You could set an option on AWS so customers are going to be rerouted only to the server which was hit the first time. However, this is not recommended because it can crash the web server with too many requests. Because of all these reasons, it is recommended to use Redis for sharing sessions.
Installing Redis on Ubuntu 16.04 is pretty standard. Just hit the commands below.
sudo apt-get update
sudo apt-get upgrade
sudo apt-get install redis-server
After that, enable the service to auto start on system reboot.
sudo systemctl enable redis-server.service
Increase available memory for Redis if you want. Variable ‘maxmemory-policy’ says to Redis to choose to remove any key if memory is full.
sudo vim /etc/redis/redis.conf
maxmemory 256mb
maxmemory-policy allkeys-lru
In case you want to allow remote connections to Redis instance, you need to change the configuration file.
bind 0.0.0.0
sudo systemctl restart redis-server.service
Web Server Configuration
Log in with ssh on web server instance(s) and execute this command or just on one and sync app/etc/env.php file with other instances.
bin/magento setup:config:set --session-save=redis
--session-save-redis-host=ip-address-of-redis-instance
--session-save-redis-log-level=3 --session-save-redis-db=2
You can find more about configuration on Magento docs page.
Varnish Instance
Varnish is an application for caching web pages and it’s always before web server with Magento application. It works only with an HTTP request. If you have an SSL certificate installed, you have to strip SSL and the proxy request to this Varnish instance.
Installing Varnish on Ubuntu 16.04 can be done by executing one cli command. After that, you have to enable this service and start it.

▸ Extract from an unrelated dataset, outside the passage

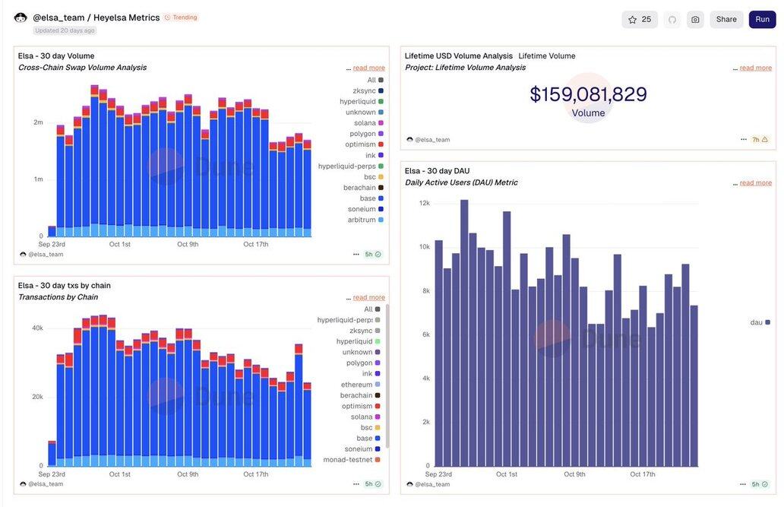Click the dau legend color swatch
Viewport: 784px width, 507px height.
pyautogui.click(x=768, y=322)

sudo apt-get install varnish
sudo systemctl stop varnish.service
sudo systemctl start varnish.service
sudo systemctl enable varnish.service
Then, configure Varnish To Use Port 80.
sudo nano /etc/default/varnish
## Alternative 2, Configuration with VCL
#
# Listen on port 6081, administration on localhost:6082, and forward to
# one content server selected by the vcl file, based on the request.
#
DAEMON_OPTS="-a :80 \
-T localhost:6082 \
-f /etc/varnish/default.vcl \
-S /etc/varnish/secret \
-s malloc,256m"
Editing /etc/default/varnish file will not give the wanted results. But, it will not accept this configuration on Ubuntu 16.04 for some reason. So, if you have this kind of problem, just execute the following commands.
netstat -pltnu
If Varnish uses port 6081 instead 80 in netstat, execute these commands:
- to find the service file execute:
sudo grep -R 'ExecStart=/usr/sbin/varnishd' /etc/
- to change port from default 6081 to 80, execute:
sudo nano /etc/systemd/system/multi-user.target.wants/varnish.service
change -a :6081 to -a :80
In this file, you will also have to change the configuration file for Varnish which you will generate later.
You can only change the configuration file and port or you can copy the whole line in your service file.

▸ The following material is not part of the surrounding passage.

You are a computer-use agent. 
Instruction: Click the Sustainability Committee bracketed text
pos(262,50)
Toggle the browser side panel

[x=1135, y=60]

sudo nano /etc/systemd/system/multi-user.target.wants/varnish.service
"-a :80 -T localhost:6082 -f /etc/varnish/magento2-varnish.vcl -p thread_pools=4 -p thread_pool_max=1500 -p connect_timeout=300 -p http_resp_hdr_len=65536 -p http_resp_size=98304 -S /etc/varnish/secret -s malloc,2G"
The default Varnish configuration is not optimized and prepared for Magento 2. So, what you need to do is to log in with ssh on the web server where Magento 2 is installed and execute this command in Magento 2 project root directory:
php bin/magento varnish:vcl:generate > magento2-varnish.vcl
This command will generate a Varnish configuration with the name ‘magento2-varnish.vcl’. After that, transfer that file to varnish instance on this path:
/etc/varnish/magento2-varnish.vcl
sudo nano /etc/varnish/magento2-varnish.vcl
Then, in the backend default section, change the IP address to the web server address.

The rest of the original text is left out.